Seattle startup Convoy offers an on-demand service that arranges regional and local shipping deliveries, without the customary telephone calls and price haggling by third-party brokers.
Starting in high school, when he drove a delivery truck for his family’s Seattle office-supply company, Dan Lewis has been interested in the trucking industry.
It may not be as sexy as other Seattle businesses, but Lewis was hooked nonetheless. After graduating from Yale University in 2003, he worked in many consulting roles in freight and logistics. Add that to an appreciation for technology he got while creating computer games with friends as a boy, as well as his work at Google, Microsoft and Amazon.com; and it’s not hard to see why Lewis dreamed of a career that combined both trucking and technology.
“I have lived in both worlds,” said Lewis, a Seattle native. “I looked at opportunities for both (trucking and technology) and realized I could do something that merges the two together.”

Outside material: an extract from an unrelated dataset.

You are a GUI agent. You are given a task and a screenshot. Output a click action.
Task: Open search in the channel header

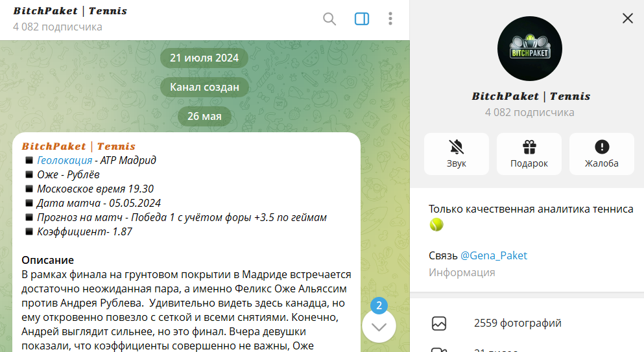tap(329, 19)
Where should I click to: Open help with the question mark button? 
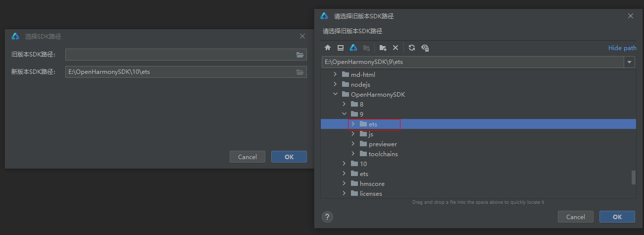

On Tuesday, Lewis is announcing the launch of Convoy, an on-demand service for arranging regional and local shipping that he says will reinvent the $800 billion trucking industry. The Seattle startup has raised $2.5 million in seed funding from some top tech and industry leaders, including Jeff Bezos’ personal investment company, Bezos Expeditions; Expedia CEO Dara Khosrowshahi; former Starbucks President Howard Behar; and others.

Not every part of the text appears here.